Profit Increase: Nedbank’s profit rose by nearly 10%, benefitting from higher interest rates.
- Bad Loans Rise: Despite the profit increase, there was a notable rise in bad loans within the banking group.
- Financial Performance: The bank’s profit for the six months ending June grew by 9% to R8.1 billion.
- Headline Earnings: Headline earnings per share (Heps), a key profit measure in South Africa, increased by 11% to 1,525c.
- Credit Loss Ratio: The credit loss ratio, a measure of bad loans, increased by 36 basis points to 121, surpassing the bank’s target range.

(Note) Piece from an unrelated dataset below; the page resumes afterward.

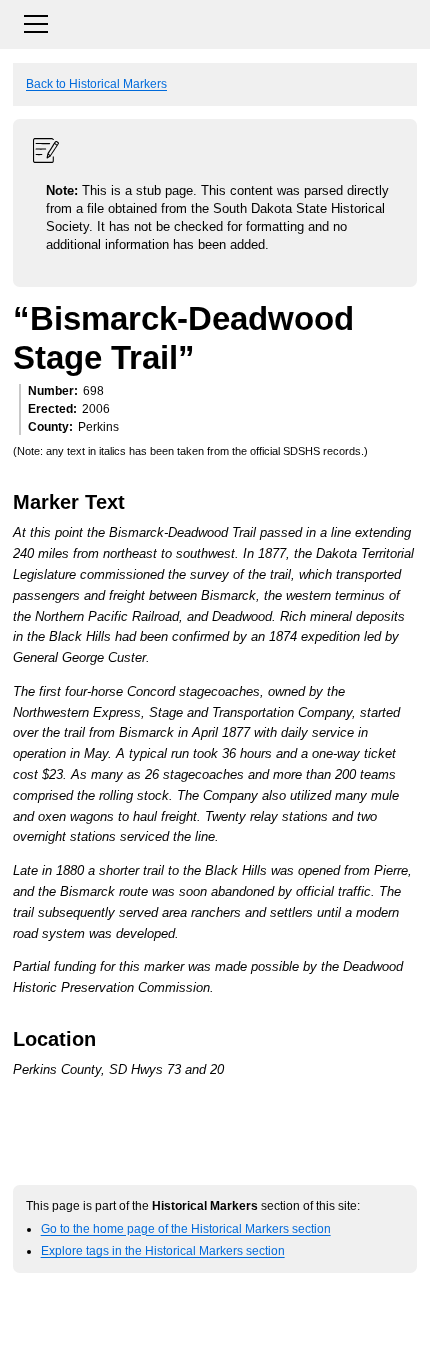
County (48, 427)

- Factors Impacting Bad Loans: Higher interest rates, increased inflation in food and energy, and frequent load-shedding adversely affected clients, particularly in retail and business banking.
- Impairment Charge: The increase in bad loans led to a 57% rise in the group’s impairment charge, reaching R5.3 billion.
- Revenue Growth: Revenue experienced a 13% growth, reaching R33.7 billion.
- Dividend Increase: The bank’s interim dividend per share rose by 11.2% to 871c.
- Challenging Economic Environment: Nedbank foresees a challenging economic environment due to power cuts, consumer pressure from high inflation and interest rates, logistical constraints, and other factors impacting the domestic economic outlook.